Doing More With Less Since 1972

Tag: space coast marathon

Space Coast Marathon 2013 Race Data

“Man…I think a lot of people don’t realize how hot this race is going to be. A lot of these people are going to be struggling in the second half of this race.”

–Big Ben at ~ mile 8

We thought we were running at about the right pace, and I finished the race very happy with what I’d done that day.

I got a chance to break down the data a little last night.

I passed 195 people on the second half of the course–finished ahead of 195 people that made it to 13.1 faster than me. I was passed by two people. One of them was the wise man who spoke the words above.

Not patting myself on the back for the performance, but for the great job we did pacing. I really think 4:05:13 was all I had that day.

Good feeling!

Never Again. After This Time.

Looks like a ton of people took my advice and registered for the Space Coast Marathon/Half this year because both races are completely full–nice to get some affirmation that this blog has so much influence! 😉

I’m registered and running the full in support of Miles of Love, which is my favorite local charity. Seriously thinking of trying something new this year. Considering running with no watch and no HRM. I’ll just run on feel and I’ll get what I get time wise. The only thing giving me pause is a nutrition plan, but I can probably base that on mileage instead of time. There’s no way to avoid knowing how deep into the race you are on such a well-marked course.

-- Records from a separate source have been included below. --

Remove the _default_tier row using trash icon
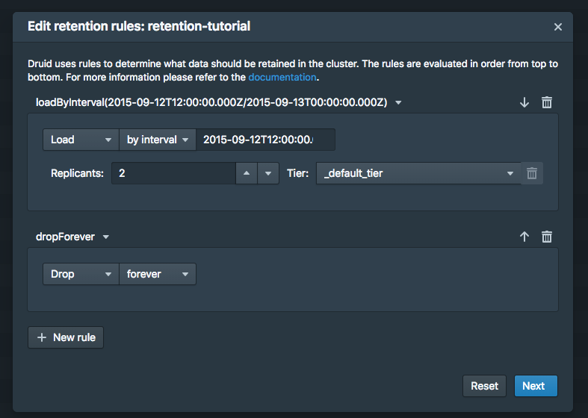This screenshot has height=418, width=588. click(x=532, y=173)
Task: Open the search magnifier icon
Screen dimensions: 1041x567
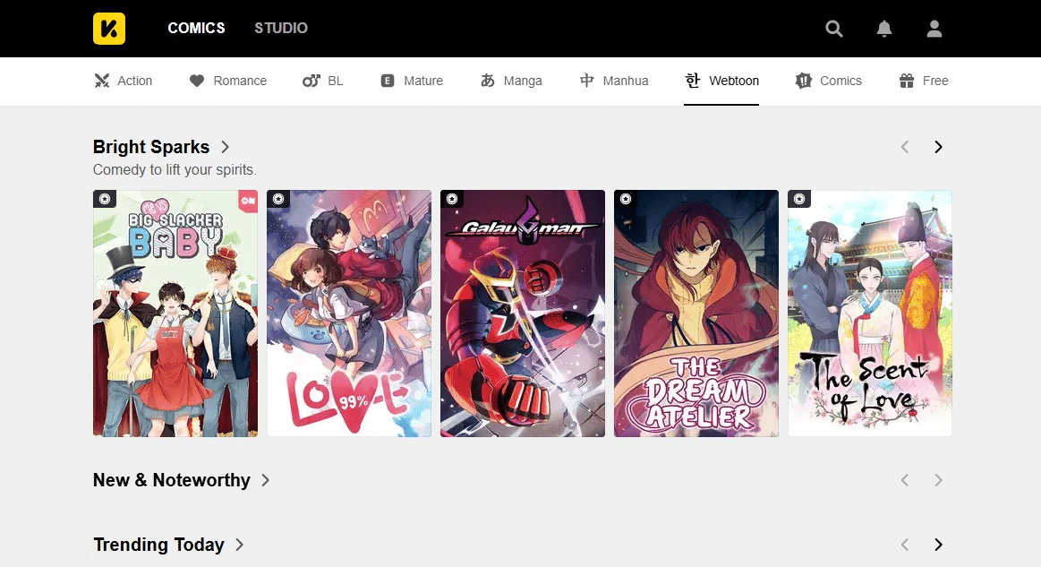Action: click(x=833, y=29)
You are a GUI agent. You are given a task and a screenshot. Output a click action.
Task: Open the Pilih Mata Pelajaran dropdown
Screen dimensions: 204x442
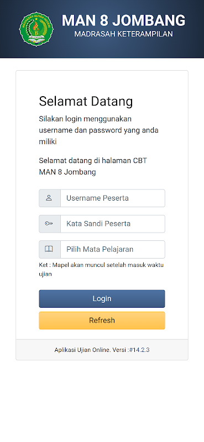click(x=113, y=250)
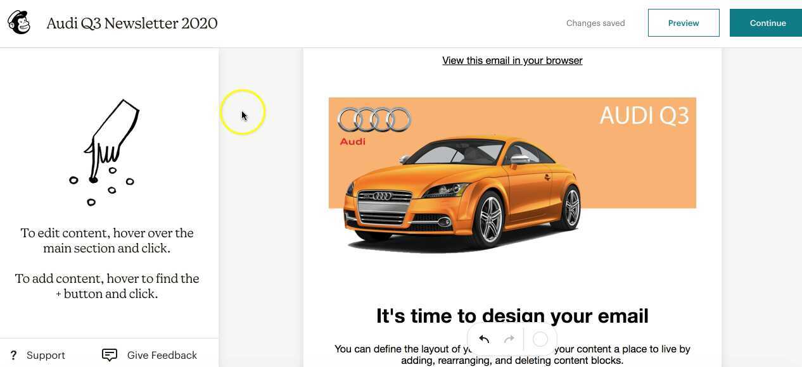The height and width of the screenshot is (367, 802).
Task: Click the Continue button
Action: (768, 23)
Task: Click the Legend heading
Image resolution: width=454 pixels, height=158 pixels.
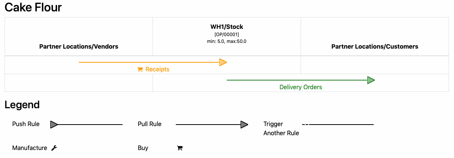Action: click(x=22, y=105)
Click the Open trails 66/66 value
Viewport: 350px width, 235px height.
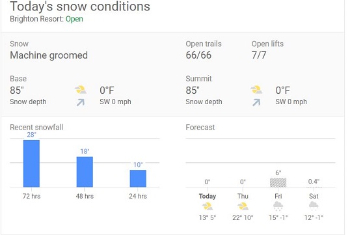tap(198, 55)

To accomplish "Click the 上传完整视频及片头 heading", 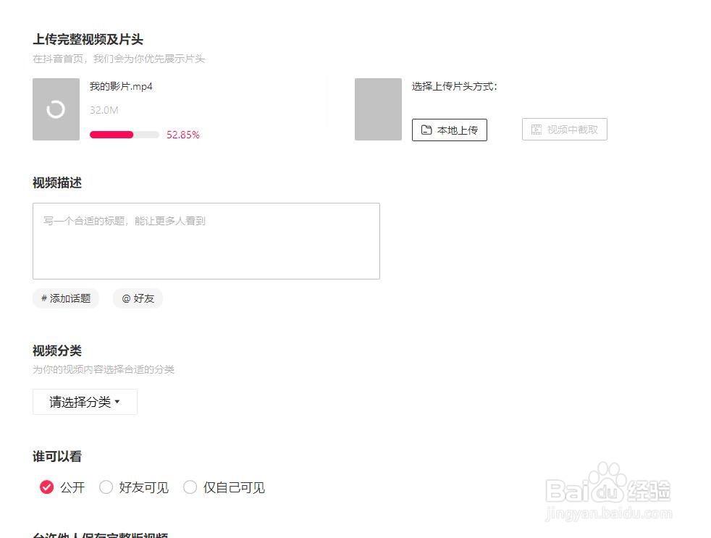I will (x=88, y=39).
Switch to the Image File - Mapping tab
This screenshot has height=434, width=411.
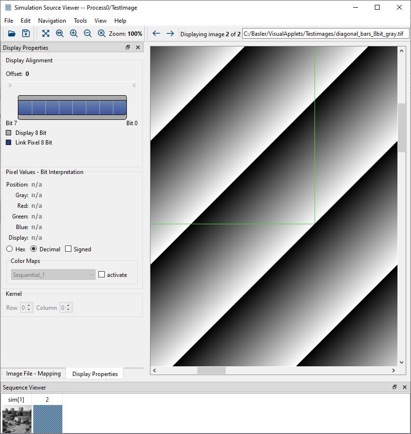click(x=33, y=373)
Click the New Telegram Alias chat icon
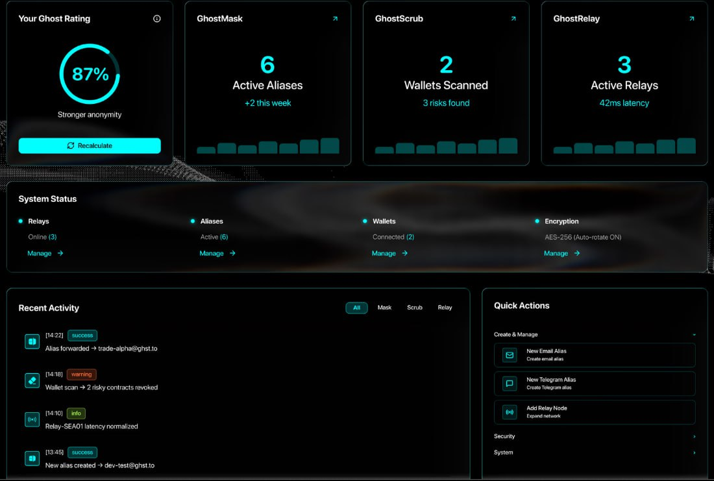The width and height of the screenshot is (714, 481). (x=510, y=384)
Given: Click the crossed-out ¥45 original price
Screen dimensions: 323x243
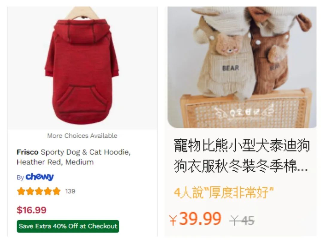Looking at the screenshot, I should (242, 220).
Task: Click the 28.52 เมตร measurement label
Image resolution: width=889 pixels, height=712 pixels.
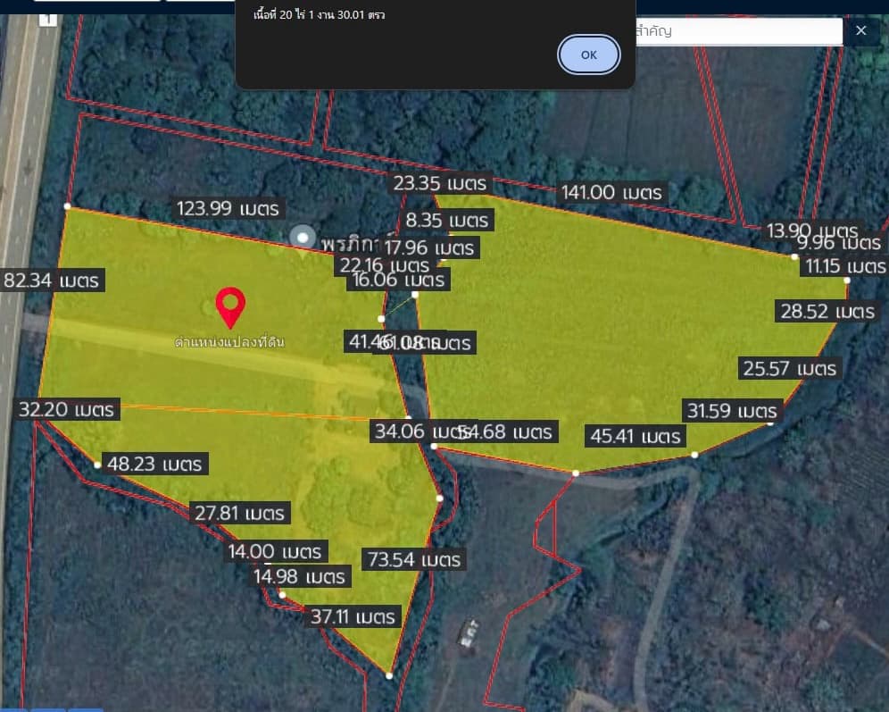Action: coord(827,311)
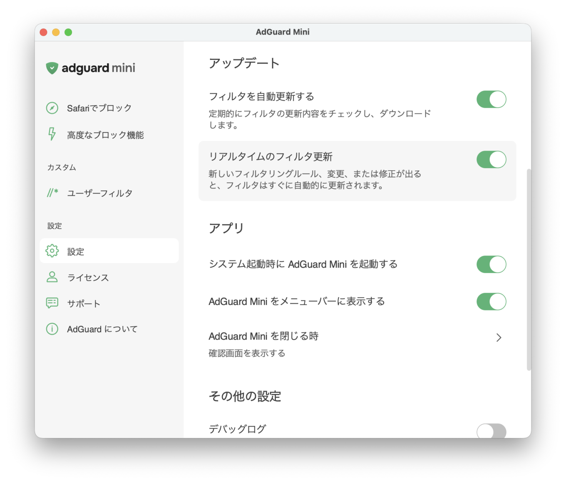Open ライセンス from the sidebar

[x=88, y=277]
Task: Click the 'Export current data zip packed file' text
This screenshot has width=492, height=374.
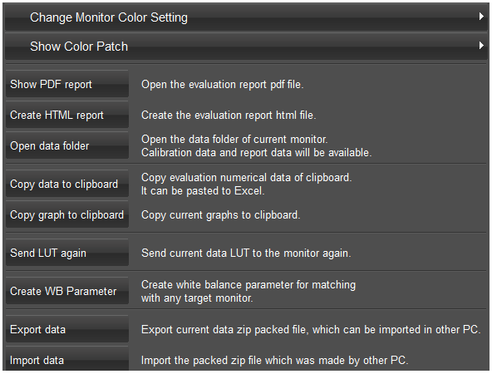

Testing this out at Battle of the Bridges Triathlon in September. I should be able to manage 2.5 hours of racing without electronic feedback. I don’t ever know where I am time/HR wish in the swim anyway. And I’m doing a lot of biking in the 1-1.5 hour range, so I should be used to doing that on feel too. For the run, I’ll just have to let it all go when I feel like I can do so and still hang on.

This is all part of the giant scheme of “untraining” I”ve been experimenting with. I don’t do anything according to schedules other than following what Trainerroad says to do when I decide to bike.

I swim when I feel like I should. That means not much.

I run when I feel like I should, for as much as I feel like I should).

I bike when I feel like I should.

I do intervals when I feel like I should, probably not often enough.

Most importantly, I rest when I feel like I should.

Volume for everything is up in general. I think I’m a volume guy in general, and I think training plans hold me back. The important thing is that I’m having fun…my chances of setting world records are diminishing.

Of course, this will once again be my last marathon. Unless I have a horrible race and don’t PR…then I’ll consider it again.

Space Coast Marathon 2012 Race Report

If you are thinking of running the Space Coast Marathon, DO IT! You will  not be disappointed. Small marathon with almost all the perks of a big marathon.


  • Local (for me) race, the Sunday after Thanksgiving. Nice to be able to relax around the house for several days leading up, sleep in my own bed, and run terrain and weather I’ve prepared for specifically.
  • Beautiful course. I can’t believe this race isn’t bigger just because the course is so pretty and flat.
  • No crowds. There aren’t any issues of needing to zigzag around people or getting stuck behind people running a slower pace.
  • SWAG. Long sleeve technical t-shirts, beach towels instead of solar blankets, and heavy-duty finisher’s medals.


  • Road camber. Make sure you are aware of this and always look for the flat part of the road during the race.
  • Not a huge amount of crowd support. If you depend on energy from the crowd to keep you going for hours, try a mega-race. Not a real factor for me, but I completely understand the appeal of bigger events.
Packet Pickup

Could not have been more convenient. For locals, it’s like packet pickup for a 5k. Just walk into the Running Zone and grab your stuff. It’s only 3 miles from my house, so I was able to ride the MTB down during lunch the Monday before the race and grab it. No lines, no mess, and the race bags contained only what was necessary: T-shirt, race number, drop bag, safety pins, participant guide, and a Moon Pie.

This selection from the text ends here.